UltraStar Cinemas, Inc. (American Cinemas Group, Inc)
- Type: Private
- Industry: Entertainment (movie theaters)
- Founded: 2004; 22 years ago in Redlands, California
- Headquarters: 1529 Grand Avenue - Suite C - San Marcos, Ca 92078
- Key people: Alan Grossberg, Julie Bravo, Alex Tovar
- Products: Motion picture theaters (except drive-ins)
- Revenue: ▲$9,300,000 (FY 2008)
- Number of employees: 250
- Website: www.ultrastarmovies.com

= UltraStar Cinemas =

American movie theater chain

UltraStar Cinemas is a movie chain with theaters in California and Arizona. It was founded in 2004.
UltraStar Cinemas is headquartered in San Diego County and operates 147 screens at 15 sites throughout Southern California and Arizona. Recognized for pioneering the digital age of cinema, UltraStar was the first theater group in the world to be fully equipped with Pure Digital Cinema powered by DLP Cinema technology in all of its locations. In 2009, the company also became the first to offer D-BOX motion seats, which use motion effects specifically programmed for each film to create an immersive experience for moviegoers.

On April 3, 2009, the Surprise Pointe 14 theatre in Surprise, Arizona, with its 22 D-BOX Motion Controlled seats was among the first to present motion-enhanced theatrical films. The Apple Valley, California, theatre also features 22 D-BOX seats since July 15, 2009, with the release of Harry Potter and the Half-Blood Prince. The Mission Valley, San Diego, theatre installed 23 motion-enhanced seats for the opening of Sherlock Holmes on December 25, 2009.

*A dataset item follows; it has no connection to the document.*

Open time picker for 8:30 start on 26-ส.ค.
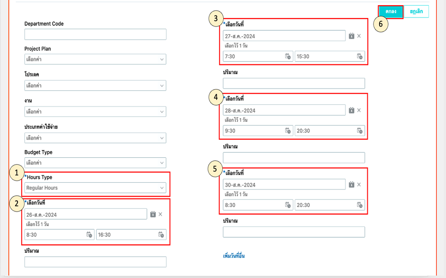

On November 15, 2012, UltraStar Cinemas opened their doors to the brand new UltraStar Multi-Tainment Center at Ak-Chin Circle in Maricopa, Arizona. This complex includes a 12-screen cinema, with a 21 and over dine-in section over each theater called the Starclass Cinemas. In addition, it also consists of a 24-lane full-service bowling alley, a two-story laser tag arena, full arcade, two bars, and two restaurants.